FOXBORO — Mike Vrabel has been complimentary (appropriately) of his MVP candidate at quarterback. Particularly as the season has gone on, as the Patriots built up one of the best records in the NFL, Vrabel has been more than willing to provide Drake Maye his flowers.
He did so again Monday, explaining why he thinks Maye is deserving of MVP honors.
“He’s extremely accurate,” Vrabel said. “He’s made the most of every passing opportunity. We’ve created a lot of X plays, and to create X plays it’s about 30 percent scheme, it’s about 70 percent of the players making a play, and part of that is the quarterback putting it in a great location for run after catch.
“I think you continue to see that. His ability to extend, use his legs to gain first downs, critical first downs. His ability to score when we’ve asked him to score and run it in. He’s been everything that we’ve asked and he continues to get better. He’s not satisfied. I know that our success of where we are right now, today, has a lot to do with Drake Maye.”
For Vrabel, “X plays,” meaning explosives, are a vital piece to any team’s winning formula. The Patriots, according to Sumer Sports, were the best in the NFL this year at generating those game-changing gains (defined as pass plays of 15 yards or more and runs of 10 yards or more).

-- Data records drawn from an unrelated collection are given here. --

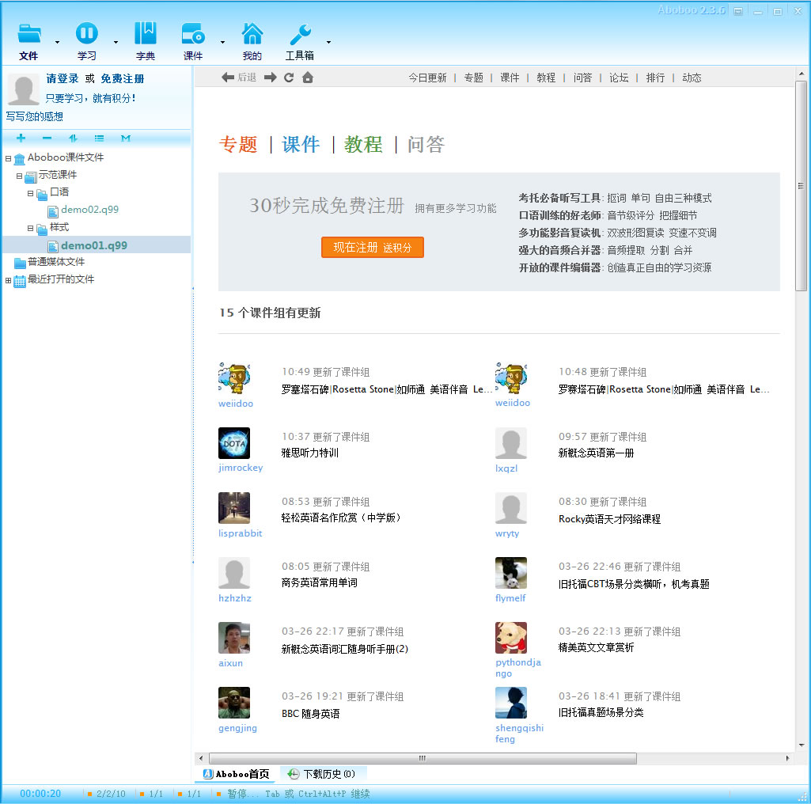Go to 我的 (Mine) home icon
811x804 pixels.
[x=252, y=34]
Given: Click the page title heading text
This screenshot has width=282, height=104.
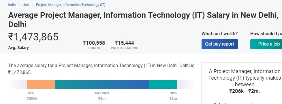Looking at the screenshot, I should (143, 20).
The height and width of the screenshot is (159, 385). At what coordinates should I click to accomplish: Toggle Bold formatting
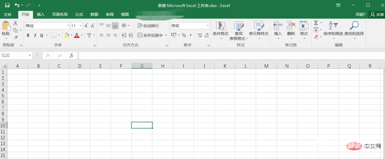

They rank first in explosive play rate (16.6 percent) with 165 explosives, and they’re first in explosive pass rate (22.1 percent).
Maye’s accuracy, which Vrabel highlighted, is a trait that MVP voters can try to quantify. Maye led the NFL in completion percentage (72 percent) this season, and he did so while throwing deep down the field, averaging a league-high 9.12 air yards per attempt (among quarterbacks with at least 250 attempts).
According to NextGen Stats, Maye’s completion percentage over expected — which tracks the likelihood that a quarterback’s attempts would be completed based on receiver separation from the nearest defender, where the receiver is on the field, the separation the passer had at time of throw from the nearest pass rusher, and more — ranked first in the league at 9.1 percent, which nearly doubled the second-place quarterback in that category (Brock Purdy, 5.1).
Vrabel didn’t note anything about his team’s schedule while making his case for Maye as the MVP of the league, and based on some interesting research from ESPN’s Bill Barnwell, he was right not to. Both Maye and Rams quarterback Matthew Stafford faced similarly-challenging schedules this season when it came to the pass defenses they saw.